This study investigates large language models’ (LLMs’) ability to comprehend fine-grained immunotherapeutic biomarkers—such as PD-L1 and tumor mutational burden (TMB)—in breast cancer, using oncologist-annotated labels as the gold standard. Method: We systematically evaluate BERT, BioBERT, LLaMA, and GPT-series models on an expert-curated dataset of breast cancer literature abstracts, employing zero-shot and few-shot prompting, embedding similarity analysis, and concept activation mapping. Contribution/Results: Domain-adapted smaller models—particularly BioBERT—achieve 78% accuracy, significantly outperforming GPT-4 (62%) and LLaMA-3 (59%). This constitutes the first empirical evidence that pre-trained compact models can surpass general-purpose LLMs in specific clinical concept recognition. Based on these findings, we propose ImmunoFOMO, a clinical-cognitive alignment evaluation framework that challenges the prevailing “scale-driven performance” paradigm in medical AI, underscoring the critical importance of domain knowledge integration and task-specific alignment.
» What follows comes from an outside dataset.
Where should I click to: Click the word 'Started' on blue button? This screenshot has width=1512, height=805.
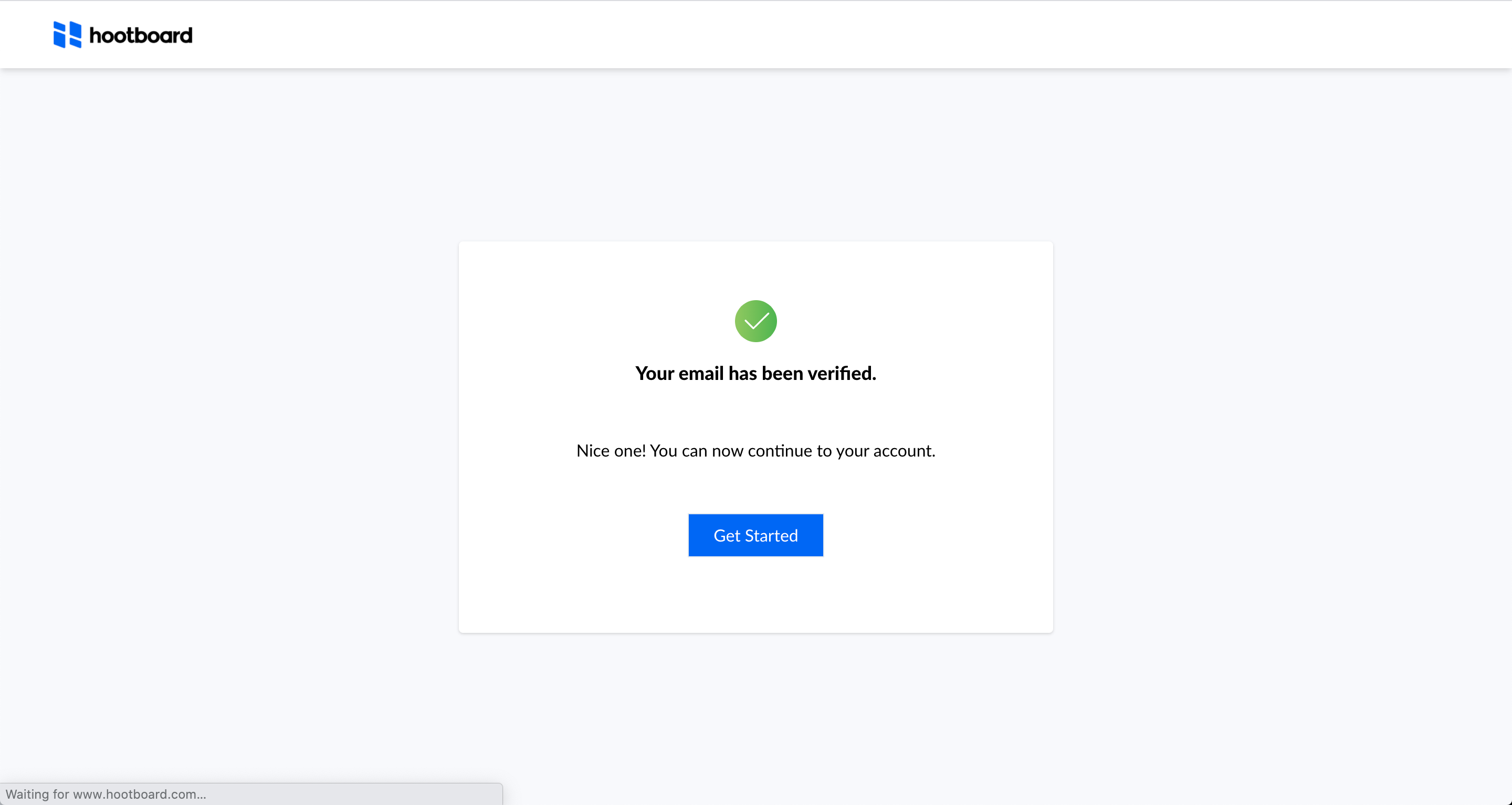771,536
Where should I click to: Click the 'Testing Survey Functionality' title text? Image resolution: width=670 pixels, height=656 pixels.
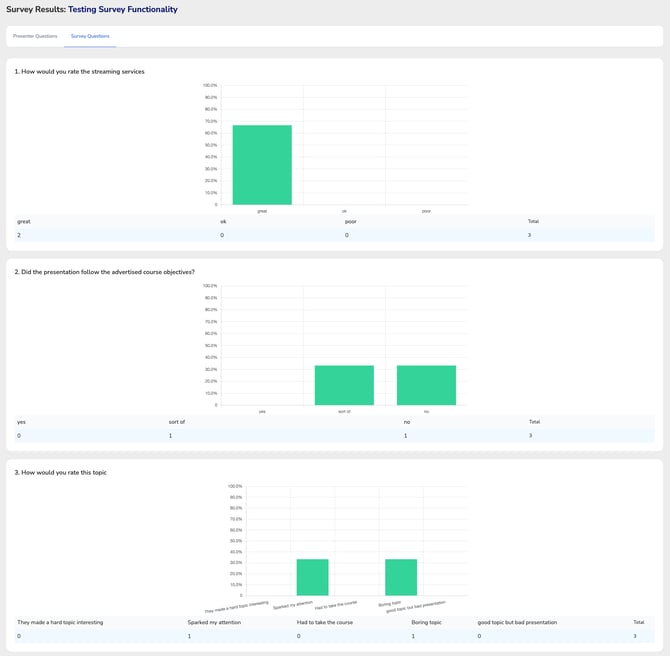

Language models (LMs) capabilities have grown with a fast pace over the past decade leading researchers in various disciplines, such as biomedical research, to increasingly explore the utility of LMs in their day-to-day applications. Domain specific language models have already been in use for biomedical natural language processing (NLP) applications. Recently however, the interest has grown towards medical language models and their understanding capabilities. In this paper, we investigate the medical conceptual grounding of various language models against expert clinicians for identification of hallmarks of immunotherapy in breast cancer abstracts. Our results show that pre-trained language models have potential to outperform large language models in identifying very specific (low-level) concepts.